Mental association of time and valence
Five experiments investigated the association between time and valence. In the first experiment, participants classified temporal expressions (e.g., past, future) and positively or negatively connotated words (e.g., glorious, nasty) based on temporal reference or valence. They responded slower and made more errors in the mismatched condition (positive/past mapped to one hand, negative/future to the other) compared with the matched condition (positive/future to one hand, negative/past to the other hand). Experiment 2 confirmed the generalization of the match effect to nonspatial responses, while Experiment 3 found no reversal of this effect for left-handers.

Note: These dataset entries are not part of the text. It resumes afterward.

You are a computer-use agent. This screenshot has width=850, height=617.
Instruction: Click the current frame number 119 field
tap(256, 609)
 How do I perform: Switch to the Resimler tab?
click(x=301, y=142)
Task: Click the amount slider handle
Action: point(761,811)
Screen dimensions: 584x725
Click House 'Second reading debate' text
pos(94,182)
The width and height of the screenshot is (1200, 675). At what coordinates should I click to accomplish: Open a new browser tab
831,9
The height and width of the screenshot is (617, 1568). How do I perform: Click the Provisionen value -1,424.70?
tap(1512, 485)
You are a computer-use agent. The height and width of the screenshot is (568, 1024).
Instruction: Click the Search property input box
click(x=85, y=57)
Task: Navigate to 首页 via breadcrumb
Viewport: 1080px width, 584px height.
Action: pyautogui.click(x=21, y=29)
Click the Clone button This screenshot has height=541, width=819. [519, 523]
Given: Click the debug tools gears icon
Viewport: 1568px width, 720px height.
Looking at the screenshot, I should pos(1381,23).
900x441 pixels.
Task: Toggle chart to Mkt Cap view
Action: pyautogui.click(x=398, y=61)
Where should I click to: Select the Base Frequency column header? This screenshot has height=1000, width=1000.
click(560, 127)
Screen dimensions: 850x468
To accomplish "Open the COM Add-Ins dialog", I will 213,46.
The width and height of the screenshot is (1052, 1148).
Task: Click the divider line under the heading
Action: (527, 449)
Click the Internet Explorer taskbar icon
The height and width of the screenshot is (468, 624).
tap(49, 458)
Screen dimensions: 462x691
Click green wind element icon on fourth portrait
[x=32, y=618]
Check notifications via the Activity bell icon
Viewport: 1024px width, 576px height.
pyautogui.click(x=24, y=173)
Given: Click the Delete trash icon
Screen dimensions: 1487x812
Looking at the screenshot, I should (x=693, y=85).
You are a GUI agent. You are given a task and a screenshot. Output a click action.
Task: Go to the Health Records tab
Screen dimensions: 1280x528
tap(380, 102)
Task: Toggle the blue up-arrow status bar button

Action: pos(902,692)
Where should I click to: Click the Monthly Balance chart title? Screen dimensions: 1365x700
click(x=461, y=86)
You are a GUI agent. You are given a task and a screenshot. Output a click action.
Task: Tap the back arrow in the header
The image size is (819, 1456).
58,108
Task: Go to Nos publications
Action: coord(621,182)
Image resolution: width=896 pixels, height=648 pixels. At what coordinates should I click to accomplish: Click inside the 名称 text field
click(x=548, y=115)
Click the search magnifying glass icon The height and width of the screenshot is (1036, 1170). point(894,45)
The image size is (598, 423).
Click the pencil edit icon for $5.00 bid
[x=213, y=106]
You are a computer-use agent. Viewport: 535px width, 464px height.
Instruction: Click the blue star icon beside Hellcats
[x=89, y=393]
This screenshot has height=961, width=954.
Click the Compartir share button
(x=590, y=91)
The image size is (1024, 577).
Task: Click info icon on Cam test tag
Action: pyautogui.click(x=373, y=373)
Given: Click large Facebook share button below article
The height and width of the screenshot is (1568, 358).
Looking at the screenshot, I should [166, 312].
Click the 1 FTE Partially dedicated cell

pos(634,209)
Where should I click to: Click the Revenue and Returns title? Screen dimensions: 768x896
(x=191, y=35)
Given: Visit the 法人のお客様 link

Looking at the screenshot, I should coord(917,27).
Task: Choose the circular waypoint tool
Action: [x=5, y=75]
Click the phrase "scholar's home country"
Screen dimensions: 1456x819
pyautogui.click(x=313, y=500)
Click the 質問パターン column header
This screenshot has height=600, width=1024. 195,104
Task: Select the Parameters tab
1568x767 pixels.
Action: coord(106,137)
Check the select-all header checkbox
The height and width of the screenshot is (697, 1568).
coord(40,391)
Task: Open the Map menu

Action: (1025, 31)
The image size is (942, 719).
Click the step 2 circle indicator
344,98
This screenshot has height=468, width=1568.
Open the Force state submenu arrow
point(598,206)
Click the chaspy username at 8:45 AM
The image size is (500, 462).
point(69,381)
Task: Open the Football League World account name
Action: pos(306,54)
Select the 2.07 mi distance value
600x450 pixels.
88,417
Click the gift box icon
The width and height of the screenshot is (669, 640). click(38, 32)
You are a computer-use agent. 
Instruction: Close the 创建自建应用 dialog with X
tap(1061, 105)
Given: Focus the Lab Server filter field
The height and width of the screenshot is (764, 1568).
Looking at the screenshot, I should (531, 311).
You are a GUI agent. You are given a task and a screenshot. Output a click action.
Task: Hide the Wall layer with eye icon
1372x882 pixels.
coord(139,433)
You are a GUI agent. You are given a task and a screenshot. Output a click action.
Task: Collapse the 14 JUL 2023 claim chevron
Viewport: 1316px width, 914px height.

Overall, the results of the three experiments indicate a robust match effect, associating the past with negative valence and the future with positive valence. Experiment 4 involved rating the valence of time-related words, showing higher ratings for future-related words. Additionally, Experiment 5 employed latent semantic analysis and revealed that linguistic experiences are unlikely to be the source of this time–valence association. An interactive activation model offers a quantitative explanation of the match effect, potentially arising from a favorable perception of the future over the past.